## What the task requires
Every single entry below should be reproduced verbatim.

## Records to process
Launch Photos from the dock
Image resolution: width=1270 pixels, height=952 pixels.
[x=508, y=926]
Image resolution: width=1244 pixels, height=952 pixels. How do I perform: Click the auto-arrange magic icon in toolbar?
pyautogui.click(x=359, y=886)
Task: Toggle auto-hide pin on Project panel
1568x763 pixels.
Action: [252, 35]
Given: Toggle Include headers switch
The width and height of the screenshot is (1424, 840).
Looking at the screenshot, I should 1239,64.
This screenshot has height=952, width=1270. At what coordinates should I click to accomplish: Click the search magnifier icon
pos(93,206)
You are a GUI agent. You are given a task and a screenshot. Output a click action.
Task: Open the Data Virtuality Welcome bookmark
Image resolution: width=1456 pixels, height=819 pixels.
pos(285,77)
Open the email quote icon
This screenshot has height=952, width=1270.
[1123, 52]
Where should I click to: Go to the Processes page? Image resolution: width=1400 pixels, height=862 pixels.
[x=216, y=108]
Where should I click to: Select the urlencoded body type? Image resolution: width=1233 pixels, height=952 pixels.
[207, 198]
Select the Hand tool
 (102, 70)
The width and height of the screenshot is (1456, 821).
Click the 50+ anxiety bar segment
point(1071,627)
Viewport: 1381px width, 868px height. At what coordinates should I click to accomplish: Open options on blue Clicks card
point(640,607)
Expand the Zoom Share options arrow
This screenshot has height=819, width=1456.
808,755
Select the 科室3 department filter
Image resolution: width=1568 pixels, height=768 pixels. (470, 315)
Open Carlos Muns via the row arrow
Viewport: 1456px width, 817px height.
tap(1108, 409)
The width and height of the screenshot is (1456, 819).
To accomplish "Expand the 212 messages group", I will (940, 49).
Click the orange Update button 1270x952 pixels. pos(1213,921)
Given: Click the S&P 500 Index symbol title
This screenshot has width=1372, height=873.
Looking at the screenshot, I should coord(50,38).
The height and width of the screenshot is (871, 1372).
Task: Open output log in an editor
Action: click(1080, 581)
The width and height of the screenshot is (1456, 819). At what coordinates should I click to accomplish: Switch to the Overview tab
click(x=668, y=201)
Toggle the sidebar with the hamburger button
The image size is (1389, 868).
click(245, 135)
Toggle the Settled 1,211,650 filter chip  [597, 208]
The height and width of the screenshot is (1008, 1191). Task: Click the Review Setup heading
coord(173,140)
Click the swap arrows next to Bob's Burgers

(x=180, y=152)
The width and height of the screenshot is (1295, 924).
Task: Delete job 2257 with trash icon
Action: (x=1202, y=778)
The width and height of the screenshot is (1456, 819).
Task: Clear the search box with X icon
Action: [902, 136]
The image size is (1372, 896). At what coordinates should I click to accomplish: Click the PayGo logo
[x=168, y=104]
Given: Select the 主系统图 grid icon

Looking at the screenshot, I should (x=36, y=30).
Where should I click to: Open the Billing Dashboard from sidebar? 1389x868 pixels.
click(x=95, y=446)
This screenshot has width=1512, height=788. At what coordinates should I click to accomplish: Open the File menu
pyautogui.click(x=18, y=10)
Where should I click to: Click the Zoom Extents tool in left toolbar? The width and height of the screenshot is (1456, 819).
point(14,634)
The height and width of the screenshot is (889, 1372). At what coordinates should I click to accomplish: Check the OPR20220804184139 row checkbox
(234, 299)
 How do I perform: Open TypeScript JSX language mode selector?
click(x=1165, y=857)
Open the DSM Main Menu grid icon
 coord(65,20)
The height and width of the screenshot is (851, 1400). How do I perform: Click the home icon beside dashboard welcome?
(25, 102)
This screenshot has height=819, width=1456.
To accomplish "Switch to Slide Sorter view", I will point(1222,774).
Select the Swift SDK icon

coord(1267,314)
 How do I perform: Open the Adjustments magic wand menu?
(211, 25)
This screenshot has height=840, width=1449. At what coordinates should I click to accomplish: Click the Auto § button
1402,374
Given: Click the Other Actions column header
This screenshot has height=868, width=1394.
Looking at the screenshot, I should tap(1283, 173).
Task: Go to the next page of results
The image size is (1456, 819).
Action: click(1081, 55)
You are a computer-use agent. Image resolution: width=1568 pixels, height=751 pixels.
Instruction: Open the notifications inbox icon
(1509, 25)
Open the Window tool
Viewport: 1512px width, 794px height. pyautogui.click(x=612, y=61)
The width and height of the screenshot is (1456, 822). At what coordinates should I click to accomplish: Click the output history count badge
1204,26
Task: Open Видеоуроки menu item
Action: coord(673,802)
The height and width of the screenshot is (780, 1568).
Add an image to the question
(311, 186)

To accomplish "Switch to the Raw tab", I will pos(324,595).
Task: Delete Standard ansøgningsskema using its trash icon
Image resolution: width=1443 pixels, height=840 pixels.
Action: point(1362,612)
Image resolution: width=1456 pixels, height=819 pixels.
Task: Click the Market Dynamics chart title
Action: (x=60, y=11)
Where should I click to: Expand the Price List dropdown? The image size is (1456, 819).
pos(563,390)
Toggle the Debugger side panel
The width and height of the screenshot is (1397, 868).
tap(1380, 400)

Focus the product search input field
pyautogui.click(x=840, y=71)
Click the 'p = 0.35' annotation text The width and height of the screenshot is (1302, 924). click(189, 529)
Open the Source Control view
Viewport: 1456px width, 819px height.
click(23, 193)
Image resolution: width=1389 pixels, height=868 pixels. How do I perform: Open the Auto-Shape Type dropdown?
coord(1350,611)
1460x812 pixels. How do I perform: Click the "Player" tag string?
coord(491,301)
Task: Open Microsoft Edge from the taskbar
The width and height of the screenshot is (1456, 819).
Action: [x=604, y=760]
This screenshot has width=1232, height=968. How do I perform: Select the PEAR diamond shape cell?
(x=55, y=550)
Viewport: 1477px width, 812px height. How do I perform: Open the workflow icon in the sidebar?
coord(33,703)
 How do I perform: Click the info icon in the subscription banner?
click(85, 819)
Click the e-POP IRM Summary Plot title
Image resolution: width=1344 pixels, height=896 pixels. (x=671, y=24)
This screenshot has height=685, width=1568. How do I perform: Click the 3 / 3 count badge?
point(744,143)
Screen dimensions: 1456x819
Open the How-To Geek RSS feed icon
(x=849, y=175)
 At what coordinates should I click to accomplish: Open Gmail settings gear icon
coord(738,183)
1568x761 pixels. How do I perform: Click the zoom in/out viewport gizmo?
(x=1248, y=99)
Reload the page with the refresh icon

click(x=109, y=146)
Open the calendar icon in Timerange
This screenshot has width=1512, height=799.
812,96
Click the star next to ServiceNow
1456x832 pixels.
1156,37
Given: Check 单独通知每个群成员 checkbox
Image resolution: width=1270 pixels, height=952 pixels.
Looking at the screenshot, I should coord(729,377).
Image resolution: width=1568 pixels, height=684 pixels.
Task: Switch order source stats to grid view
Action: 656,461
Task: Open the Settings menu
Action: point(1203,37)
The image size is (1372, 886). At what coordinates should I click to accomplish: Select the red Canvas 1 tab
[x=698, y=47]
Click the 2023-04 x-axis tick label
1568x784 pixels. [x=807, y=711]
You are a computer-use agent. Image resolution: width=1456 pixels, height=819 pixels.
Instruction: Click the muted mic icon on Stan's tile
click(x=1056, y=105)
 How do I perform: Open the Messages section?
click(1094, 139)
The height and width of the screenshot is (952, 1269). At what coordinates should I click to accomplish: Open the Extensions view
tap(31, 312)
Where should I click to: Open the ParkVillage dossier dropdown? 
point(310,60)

## Solution to this task
Launch Photos from the dock
Image resolution: width=1270 pixels, height=952 pixels.
[x=508, y=926]
Image resolution: width=1244 pixels, height=952 pixels. How do I perform: Click the auto-arrange magic icon in toolbar?
pyautogui.click(x=359, y=886)
Task: Toggle auto-hide pin on Project panel
1568x763 pixels.
Action: [252, 35]
Given: Toggle Include headers switch
The width and height of the screenshot is (1424, 840).
Looking at the screenshot, I should 1239,64.
This screenshot has height=952, width=1270. At what coordinates should I click to accomplish: Click the search magnifier icon
pos(93,206)
You are a GUI agent. You are given a task and a screenshot. Output a click action.
Task: Open the Data Virtuality Welcome bookmark
Image resolution: width=1456 pixels, height=819 pixels.
pos(285,77)
Open the email quote icon
This screenshot has height=952, width=1270.
[1123, 52]
Where should I click to: Go to the Processes page? Image resolution: width=1400 pixels, height=862 pixels.
[x=216, y=108]
Where should I click to: Select the urlencoded body type? Image resolution: width=1233 pixels, height=952 pixels.
[207, 198]
Select the Hand tool
 (102, 70)
The width and height of the screenshot is (1456, 821).
Click the 50+ anxiety bar segment
point(1071,627)
Viewport: 1381px width, 868px height. At what coordinates should I click to accomplish: Open options on blue Clicks card
point(640,607)
Expand the Zoom Share options arrow
This screenshot has height=819, width=1456.
808,755
Select the 科室3 department filter
Image resolution: width=1568 pixels, height=768 pixels. (470, 315)
Open Carlos Muns via the row arrow
Viewport: 1456px width, 817px height.
tap(1108, 409)
The width and height of the screenshot is (1456, 819).
To accomplish "Expand the 212 messages group", I will (940, 49).
Click the orange Update button 1270x952 pixels. pos(1213,921)
Given: Click the S&P 500 Index symbol title
This screenshot has width=1372, height=873.
Looking at the screenshot, I should coord(50,38).
The height and width of the screenshot is (871, 1372).
Task: Open output log in an editor
Action: click(1080, 581)
The width and height of the screenshot is (1456, 819). At what coordinates should I click to accomplish: Switch to the Overview tab
click(x=668, y=201)
Toggle the sidebar with the hamburger button
The image size is (1389, 868).
click(245, 135)
Toggle the Settled 1,211,650 filter chip  [597, 208]
The height and width of the screenshot is (1008, 1191). Task: Click the Review Setup heading
coord(173,140)
Click the swap arrows next to Bob's Burgers

(x=180, y=152)
The width and height of the screenshot is (1295, 924).
Task: Delete job 2257 with trash icon
Action: (x=1202, y=778)
The width and height of the screenshot is (1456, 819).
Task: Clear the search box with X icon
Action: [902, 136]
The image size is (1372, 896). At what coordinates should I click to accomplish: Click the PayGo logo
[x=168, y=104]
Given: Select the 主系统图 grid icon

Looking at the screenshot, I should (x=36, y=30).
Where should I click to: Open the Billing Dashboard from sidebar? 1389x868 pixels.
click(x=95, y=446)
This screenshot has width=1512, height=788. At what coordinates should I click to accomplish: Open the File menu
pyautogui.click(x=18, y=10)
Where should I click to: Click the Zoom Extents tool in left toolbar? The width and height of the screenshot is (1456, 819).
point(14,634)
The height and width of the screenshot is (889, 1372). At what coordinates should I click to accomplish: Check the OPR20220804184139 row checkbox
(234, 299)
 How do I perform: Open TypeScript JSX language mode selector?
click(x=1165, y=857)
Open the DSM Main Menu grid icon
 coord(65,20)
The height and width of the screenshot is (851, 1400). How do I perform: Click the home icon beside dashboard welcome?
(25, 102)
This screenshot has height=819, width=1456.
To accomplish "Switch to Slide Sorter view", I will point(1222,774).
Select the Swift SDK icon

coord(1267,314)
 How do I perform: Open the Adjustments magic wand menu?
(211, 25)
This screenshot has height=840, width=1449. At what coordinates should I click to accomplish: Click the Auto § button
1402,374
Given: Click the Other Actions column header
This screenshot has height=868, width=1394.
Looking at the screenshot, I should tap(1283, 173).
Task: Go to the next page of results
The image size is (1456, 819).
Action: click(1081, 55)
You are a computer-use agent. Image resolution: width=1568 pixels, height=751 pixels.
Instruction: Open the notifications inbox icon
(1509, 25)
Open the Window tool
Viewport: 1512px width, 794px height. pyautogui.click(x=612, y=61)
The width and height of the screenshot is (1456, 822). At what coordinates should I click to accomplish: Click the output history count badge
1204,26
Task: Open Видеоуроки menu item
Action: coord(673,802)
The height and width of the screenshot is (780, 1568).
Add an image to the question
(311, 186)

To accomplish "Switch to the Raw tab", I will pos(324,595).
Task: Delete Standard ansøgningsskema using its trash icon
Image resolution: width=1443 pixels, height=840 pixels.
Action: point(1362,612)
Image resolution: width=1456 pixels, height=819 pixels.
Task: Click the Market Dynamics chart title
Action: (x=60, y=11)
Where should I click to: Expand the Price List dropdown? The image size is (1456, 819).
pos(563,390)
Toggle the Debugger side panel
The width and height of the screenshot is (1397, 868).
tap(1380, 400)

Focus the product search input field
pyautogui.click(x=840, y=71)
Click the 'p = 0.35' annotation text The width and height of the screenshot is (1302, 924). click(189, 529)
Open the Source Control view
Viewport: 1456px width, 819px height.
click(23, 193)
Image resolution: width=1389 pixels, height=868 pixels. How do I perform: Open the Auto-Shape Type dropdown?
coord(1350,611)
1460x812 pixels. How do I perform: Click the "Player" tag string?
coord(491,301)
Task: Open Microsoft Edge from the taskbar
The width and height of the screenshot is (1456, 819).
Action: [x=604, y=760]
This screenshot has width=1232, height=968. How do I perform: Select the PEAR diamond shape cell?
(x=55, y=550)
Viewport: 1477px width, 812px height. How do I perform: Open the workflow icon in the sidebar?
coord(33,703)
 How do I perform: Click the info icon in the subscription banner?
click(85, 819)
Click the e-POP IRM Summary Plot title
Image resolution: width=1344 pixels, height=896 pixels. (x=671, y=24)
This screenshot has height=685, width=1568. How do I perform: Click the 3 / 3 count badge?
point(744,143)
Screen dimensions: 1456x819
Open the How-To Geek RSS feed icon
(x=849, y=175)
 At what coordinates should I click to accomplish: Open Gmail settings gear icon
coord(738,183)
1568x761 pixels. How do I perform: Click the zoom in/out viewport gizmo?
(x=1248, y=99)
Reload the page with the refresh icon

click(x=109, y=146)
Open the calendar icon in Timerange
This screenshot has width=1512, height=799.
812,96
Click the star next to ServiceNow
1456x832 pixels.
1156,37
Given: Check 单独通知每个群成员 checkbox
Image resolution: width=1270 pixels, height=952 pixels.
Looking at the screenshot, I should coord(729,377).
Image resolution: width=1568 pixels, height=684 pixels.
Task: Switch order source stats to grid view
Action: 656,461
Task: Open the Settings menu
Action: point(1203,37)
The image size is (1372, 886). At what coordinates should I click to accomplish: Select the red Canvas 1 tab
[x=698, y=47]
Click the 2023-04 x-axis tick label
1568x784 pixels. [x=807, y=711]
You are a computer-use agent. Image resolution: width=1456 pixels, height=819 pixels.
Instruction: Click the muted mic icon on Stan's tile
click(x=1056, y=105)
 How do I perform: Open the Messages section?
click(1094, 139)
The height and width of the screenshot is (952, 1269). At what coordinates should I click to accomplish: Open the Extensions view
tap(31, 312)
Where should I click to: Open the ParkVillage dossier dropdown? 
point(310,60)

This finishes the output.